Jeff's solution was to turn on the porch light.

That didn't work. So I pulled on a hoodie over my pajamas, opened the door and stepped outside.
"Hey!" I yelled. They were not far away from me and yet only like one looked in my direction! So I scream, "HEY!" All eyes on me.

"It's late and you guys are being really loud!" I yell. Quiet for a second. (I am now my mother.)

"Okay, ma'am," one of the guys said (at least he said it somewhat contritely). I go back in and shut the door. Jeff is watching them from the window. The whole crew files into the house next door. The one where new people have been moving in all week and I didn't think they were sleeping there yet. The one that I'm supposed to take a "welcome" cake to soon. Tricky. I'm sure I'm now known as the "crazy, pregnant woman next door" by the kids (here's the worst, there could have been adults out there too, but I didn't put on my glasses before going outside so I have no idea).
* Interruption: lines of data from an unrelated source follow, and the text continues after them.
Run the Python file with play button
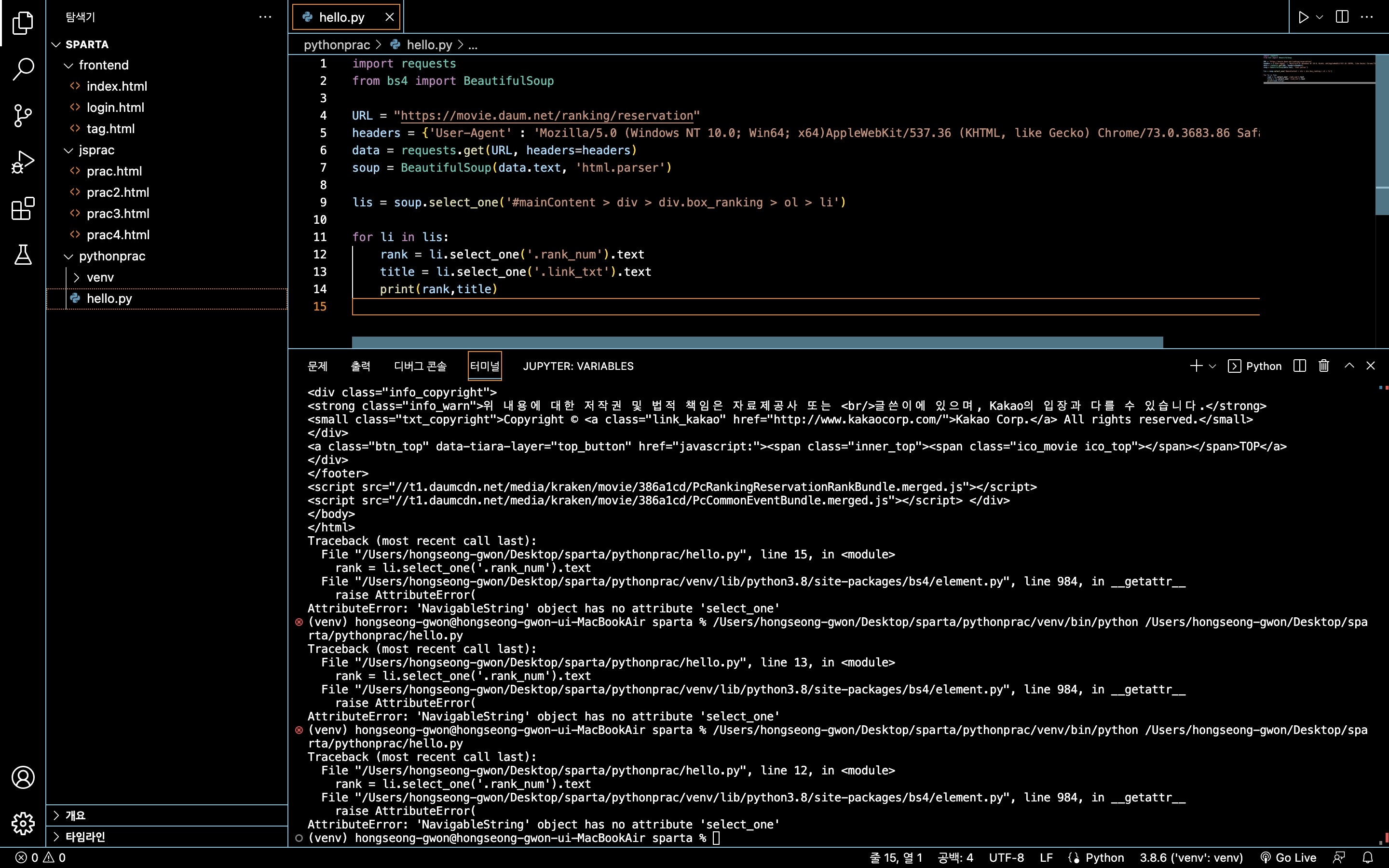This screenshot has width=1389, height=868. tap(1304, 17)
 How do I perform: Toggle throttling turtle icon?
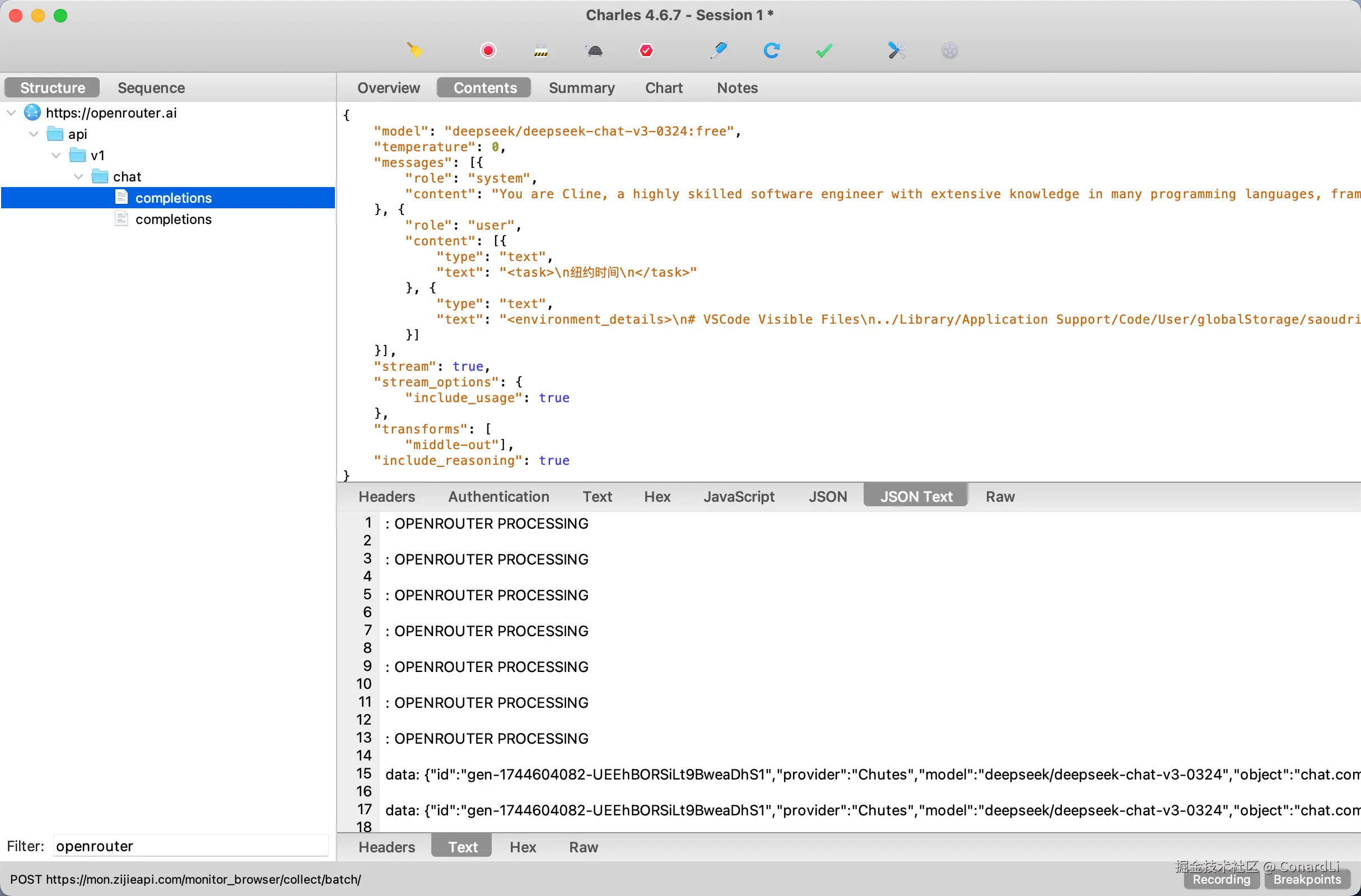point(595,50)
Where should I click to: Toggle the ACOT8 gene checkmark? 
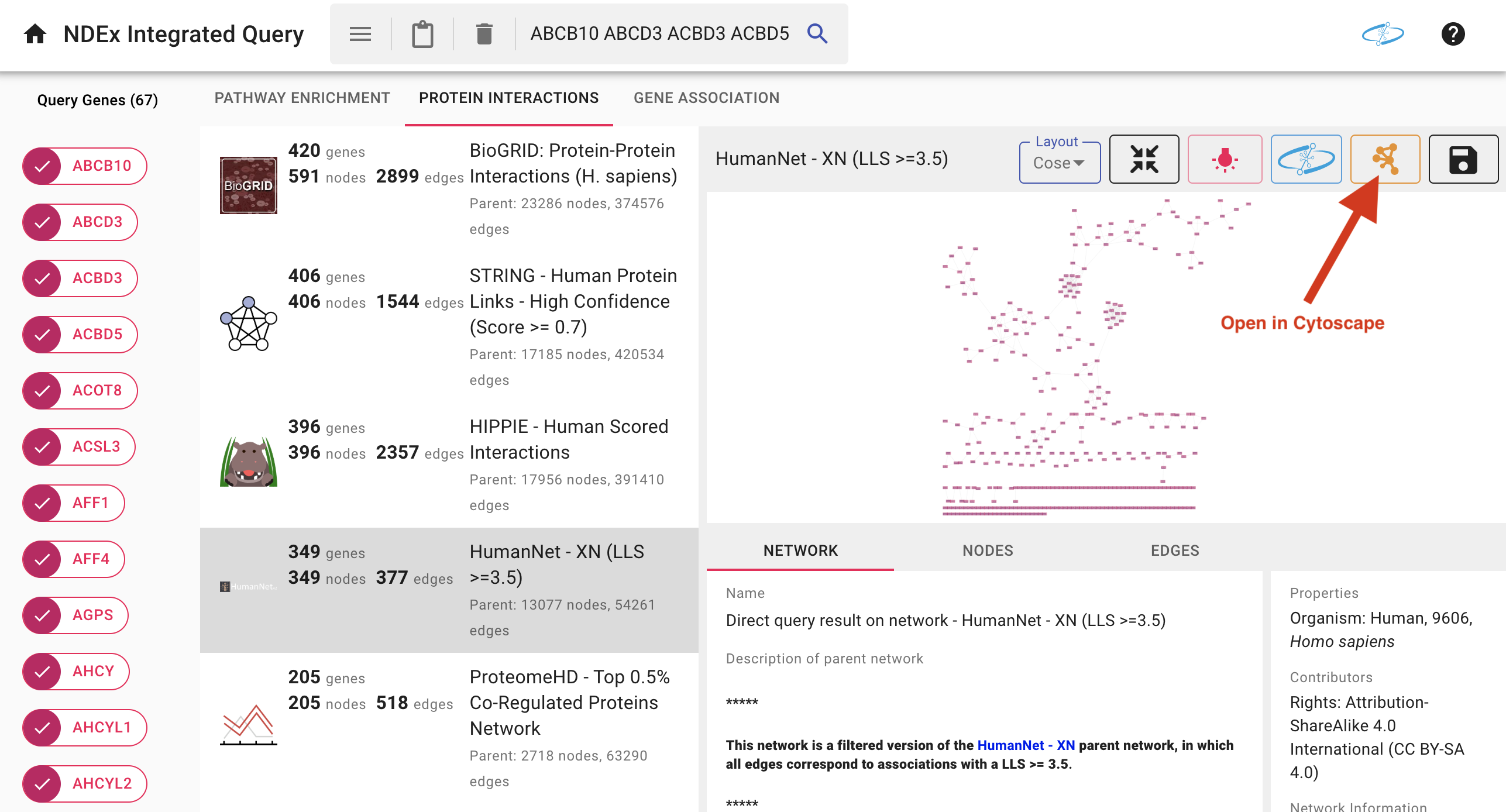pyautogui.click(x=42, y=391)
It's one of those "I'm a grown-up woman and I yell at loud teenagers" moments. Sweet Jeff just puts his arm around me as we go back upstairs and he assures me that it's a good thing, we've set a precedent and hopefully this will deter any more shenanigans (by "this" I mean myself).

I truly am lucky to have Jeff.

For example, he took over some cinnamon rolls to the neighbors tonight as a "welcome." :)

It's been a full few days. And I think that's been good for me. I can be pretty emotional during pregnancy. Time with friends helps. Lincoln's new habit of telling me I'm his girl helps too. :) I mean, really, I melt every time. Both my kids are just incredibly sweet. The other day I told Ashtyn to hug me, that I needed to feel loved. She gives me a tight hug, then just looks up at me, really studying me. Then she looks at my belly and smiles and says, "Now how's Honey Bear doing?" Precious. (The kids call the new baby "Honey Bear".)

There's nothing quite like the love of family. I was thinking the other day about how Ashtyn sneaks and climbs into our bed all the time. I wake up and she's just between me and Jeff. It can be annoying, to be honest, when you're tired and she's stealing your pillow. But I understand it so well. Nothing feels quite as safe as Mom and Dad. (I know for some children, that's not the case sadly.) For me, when my dad was home, I never worried. (It helped that he's super tall and strong and carried a gun for a living, I suppose!) Come to think of it, my mom always made me feel safe too. She's a strong woman.

You guys know I can be a bit unsteady when Jeff's not home. (Read: crazy and terrified and prone to calling the police) It's amazing to me that when he's home, it takes me about ten seconds to fall asleep. I grew up in a home where I always felt safe. And I feel blessed to live in a home where Jeff makes me and the kids feel safe. Maybe it's the love that does that. I don't want to take for granted the love of family. It's such a gift. And it matters the most.